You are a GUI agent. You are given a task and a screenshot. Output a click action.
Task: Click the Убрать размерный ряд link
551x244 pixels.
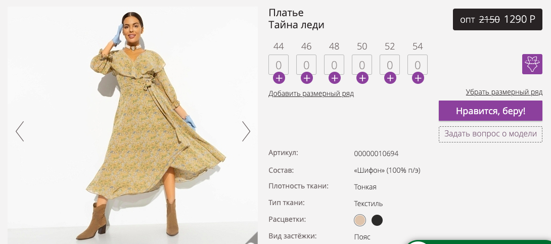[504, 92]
==
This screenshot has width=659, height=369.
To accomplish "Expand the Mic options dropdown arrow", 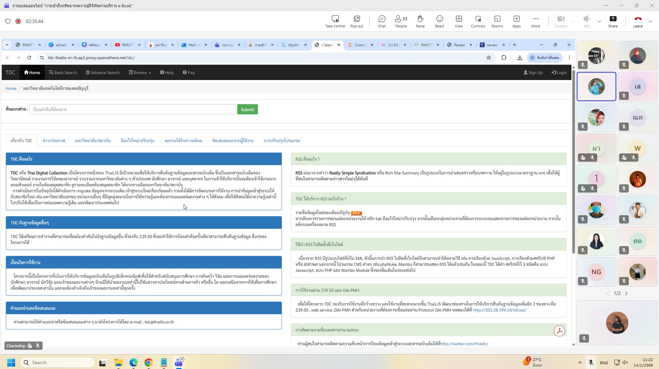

◆ ASSIGNMENT
Using the data above, set down each line from the line with "This screenshot has width=659, height=369." to the line with "the Mic options" exactly, both ends included, and leave the pictures behind. Nothing else belongs.

◆ ANSWER SPACE
This screenshot has width=659, height=369.
To accomplish "Expand the Mic options dropdown arrow", 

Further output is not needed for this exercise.